On 5th December 1484 Pope Innocent VIII issued a papal bull known as Summis desiderantes affectibus (“desiring with supreme ardour”). Its purpose was to suppress the practice of witchcraft by any necessary means.
The following paragraph is taken from the 1928 English translation of it:-
“….Many persons of both sexes, unmindful of their own salvation and straying from the Catholic Faith, have abandoned themselves to devils, incubi and succubi, and by their incantations, spells, conjurations, and other accursed charms and crafts, enormities and horrid offences, have slain infants yet in the mother’s womb, as also the offspring of cattle, have blasted the produce of the earth, the grapes of the vine, the fruits of the trees, nay, men and women, beasts of burthen, herd-beasts, as well as animals of other kinds, vineyards, orchards, meadows, pasture-land, corn, wheat, and all other cereals; these wretches furthermore afflict and torment men and women, beasts of burthen, herd-beasts, as well as animals of other kinds, with terrible and piteous pains and sore diseases, both internal and external; they hinder men from performing the sexual act and women from conceiving, …they blasphemously renounce that Faith which is theirs by the Sacrament of Baptism, and at the instigation of the Enemy of Mankind they do not shrink from committing and perpetrating the foulest abominations and filthiest excesses to the deadly peril of their own souls, …the abominations and enormities in question remain unpunished not without open danger to the souls of many and peril of eternal damnation.…”
Pretty strong stuff.
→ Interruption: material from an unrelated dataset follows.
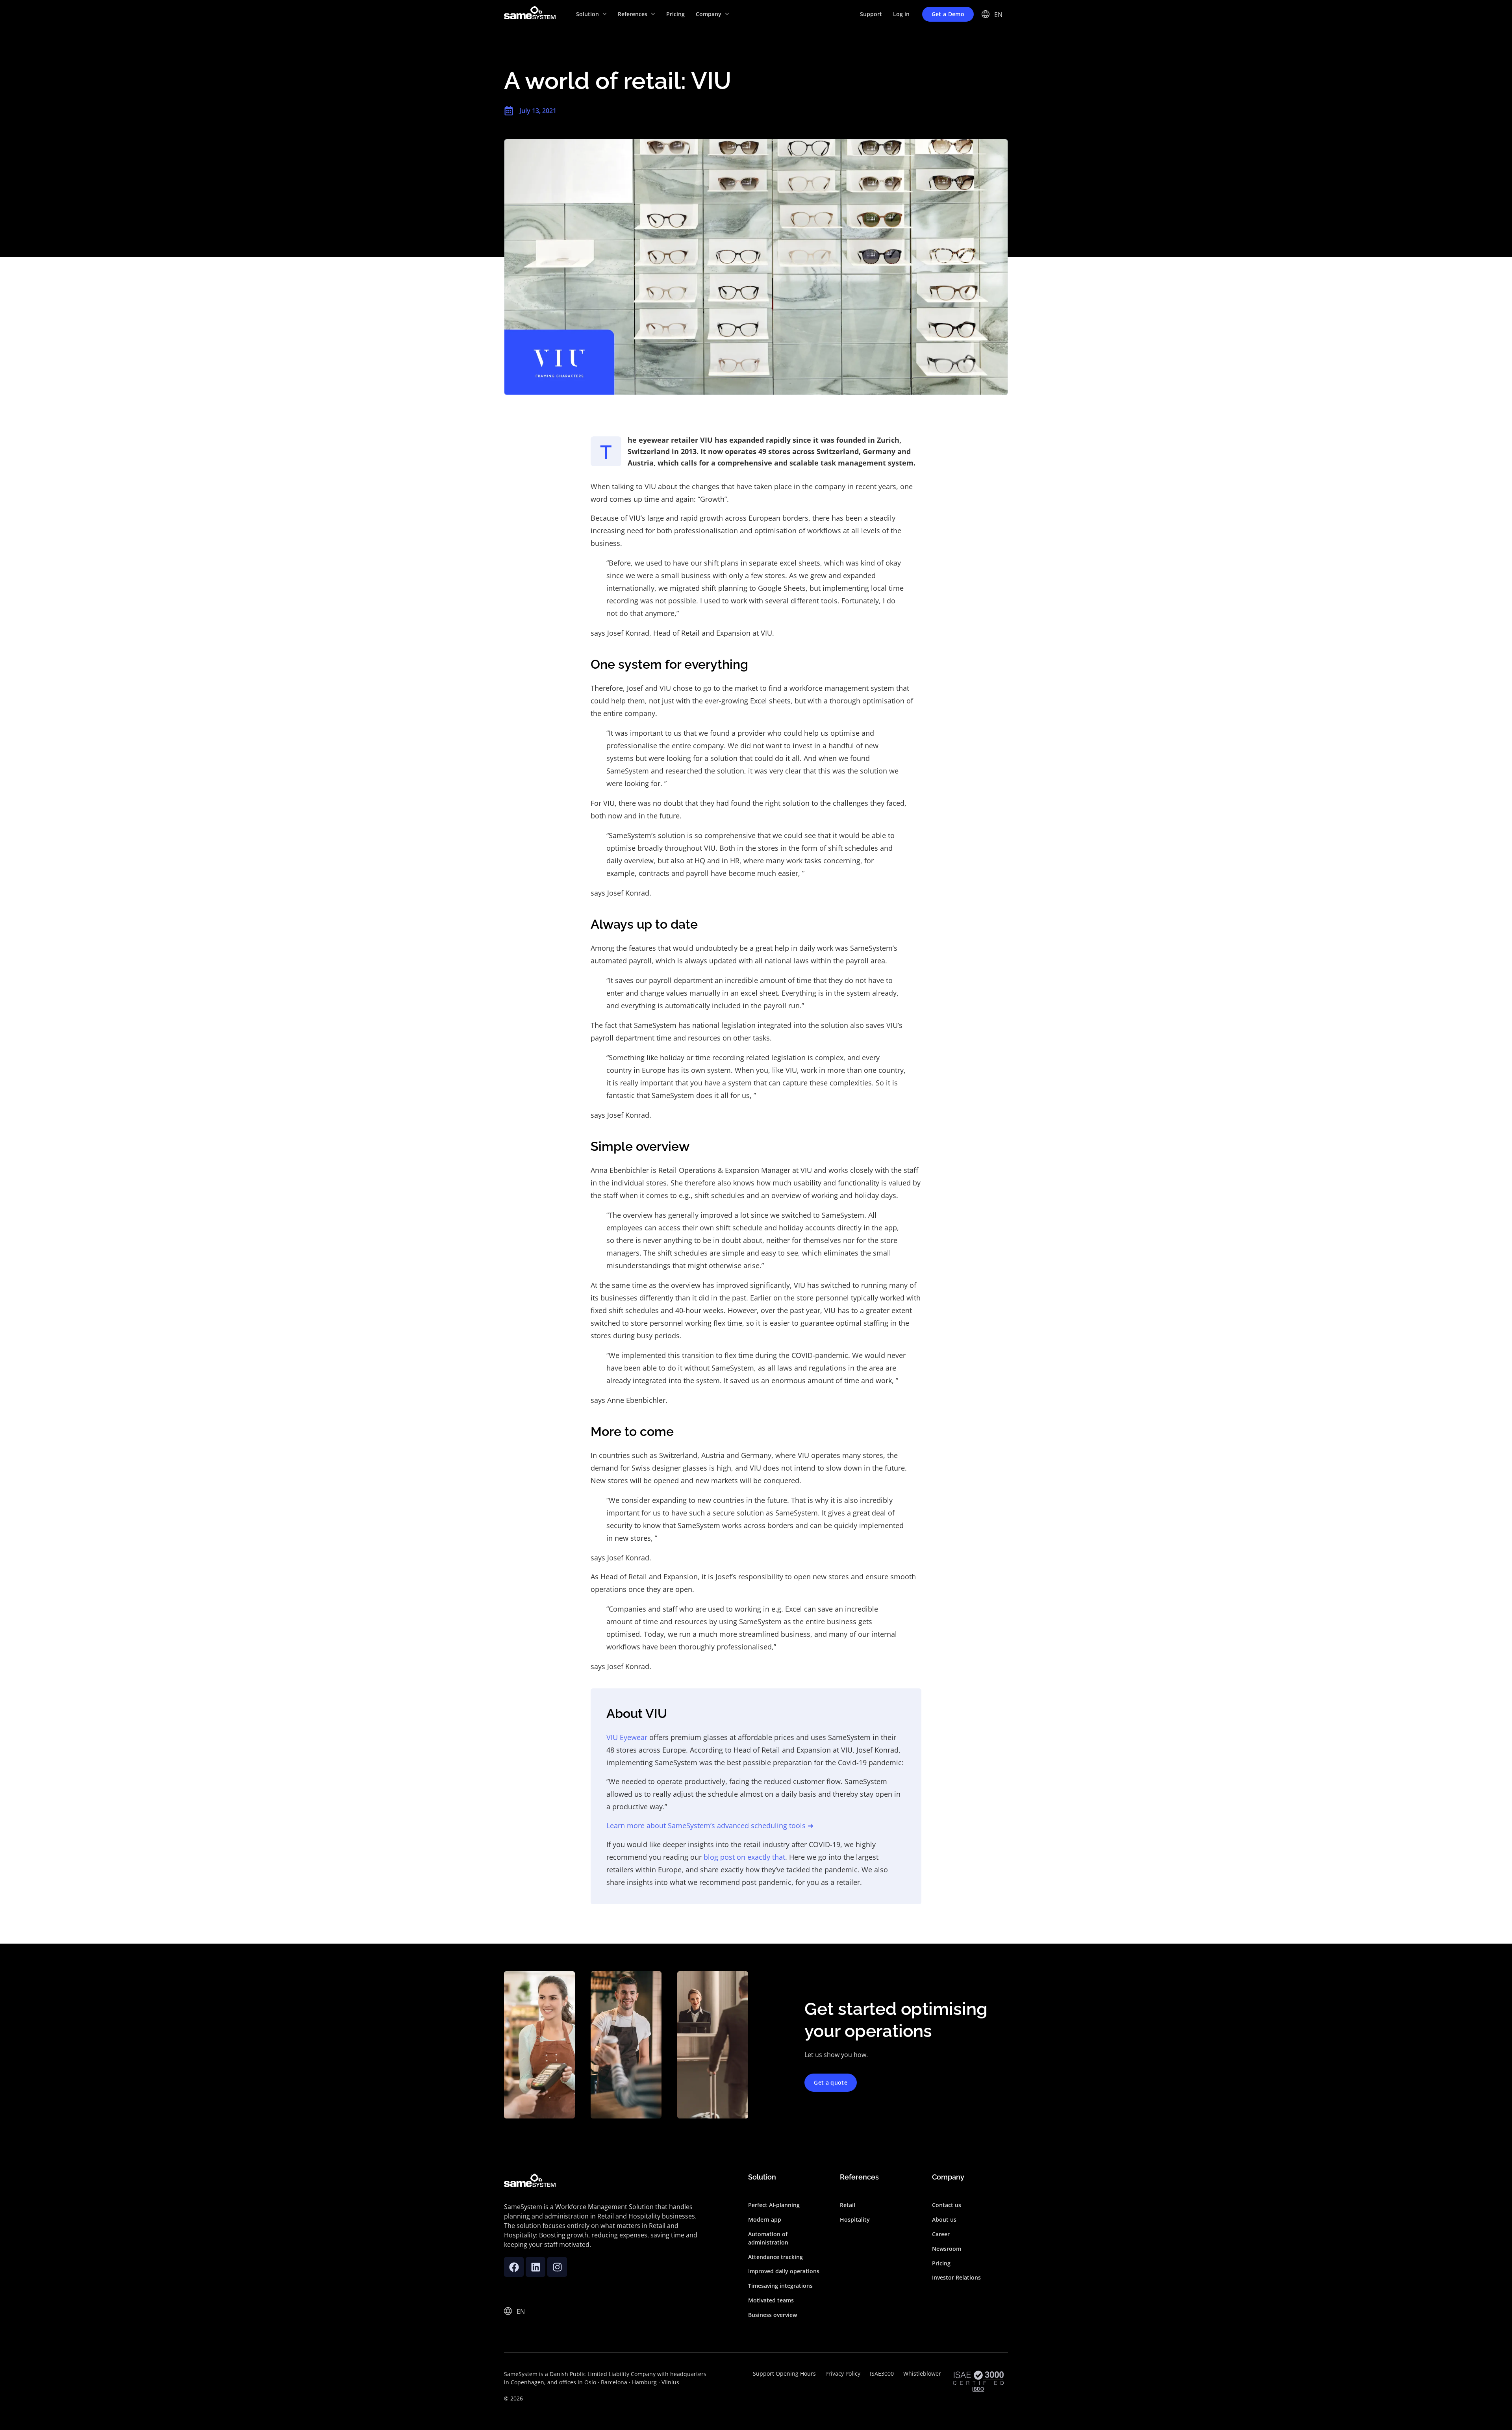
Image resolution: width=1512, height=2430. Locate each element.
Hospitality (855, 2219)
The bull was prompted originally by a request from the Dominican Inquisitor in Germany concerning witchcraft in the Rhine Valley. The number of people thought to be practicing witchcraft was increasing throughout western Europe, but especially in Germany. Innocent issued the bull and despatched inquisitors there to deal with the matter, but the ultimate intention was the destruction of witchcraft in whatever country it appeared.